The Wii U appears to have suffered a spectacular post-Christmas sales slump, in the US at least. Data from market analysts at the NPD Group estimate that only 57,000 Wii U consoles were sold throughout the whole of the 50 states during January.
The figures, described as “shockingly low” by Yahoo gaming news reporters, are under half the number expected by analysts, even though Nintendo slashed Wii U sales forecasts right at the end of January. In addition January 2013 was a long month, as it contained a fiscal leap week, so numbers are even worse that they initially appear.
To put the Wii U sales in perspective we can look back at the Wii’s launch in 2007. In the second month following the Wii’s launch it sold 436,000 units. Also the ageing Microsoft Xbox 360 sold 281,000 units during January 2013 in the US, almost five times as many as the new Wii U.

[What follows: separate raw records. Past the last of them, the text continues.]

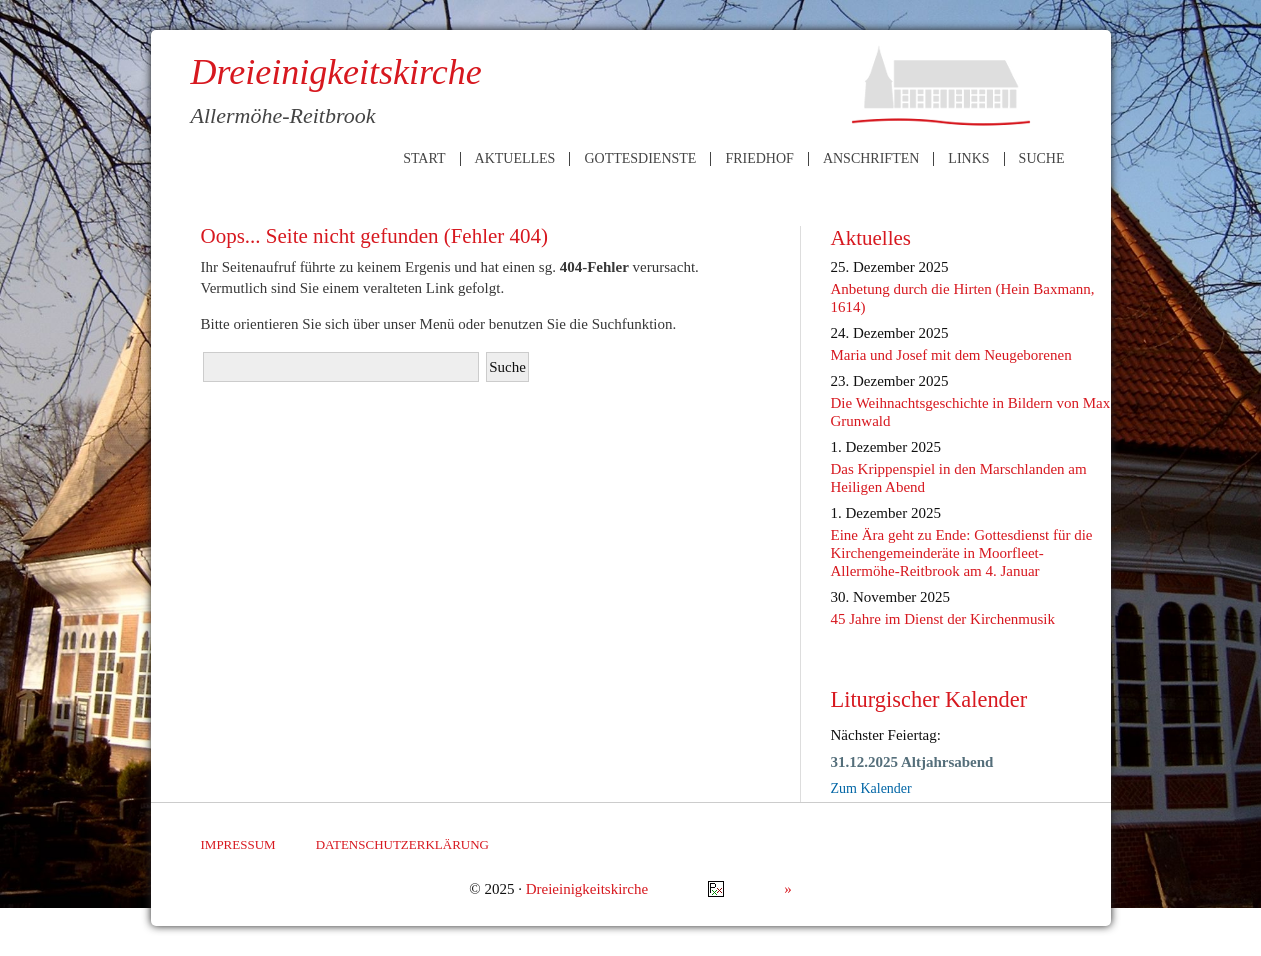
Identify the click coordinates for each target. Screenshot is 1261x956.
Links (968, 159)
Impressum (238, 844)
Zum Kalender (871, 788)
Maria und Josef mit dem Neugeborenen (951, 355)
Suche (1042, 159)
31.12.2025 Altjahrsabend (912, 762)
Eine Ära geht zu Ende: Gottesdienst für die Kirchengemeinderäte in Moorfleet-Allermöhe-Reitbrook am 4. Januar (962, 553)
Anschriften (871, 159)
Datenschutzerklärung (402, 844)
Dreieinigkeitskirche (587, 889)
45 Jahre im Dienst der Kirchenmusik (943, 619)
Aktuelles (515, 159)
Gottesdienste (640, 159)
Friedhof (759, 159)
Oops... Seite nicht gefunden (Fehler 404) (375, 236)
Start (424, 159)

Wedbush analyst Michael Pachter told Yahoo that he thinks there are a number of reasons for the lukewarm response to the Wii U “First, we think that the console was misunderstood by many as a peripheral for the Wii; second, the price point for the Wii U is relatively high, and the launch was into a weak economy; and third, first party software support was thin, and third-party software was not sufficiently differentiated to convince many that they needed a Wii U as a replacement for their Xbox 360 or PS3.” To address the software support issue Nintendo is lining up a couple of new Mario games this year including the ever popular Mario Kart, a Luigi game and a Pikmin game.
The longevity of the Wii U as a viable “gen 4” system has also been brought into question recently as Nintendo execs were reportedly defending the rather slow CPU chosen for the console. Also EA said it was “not excited” about developing titles for Nintendo’s latest home console saying that “gen 4 is yet to come”.
Are these latest sales figures a warning sign for Sony and Microsoft, or do they show that there is a good opportunity for a true next-gen console? What can Nintendo do now?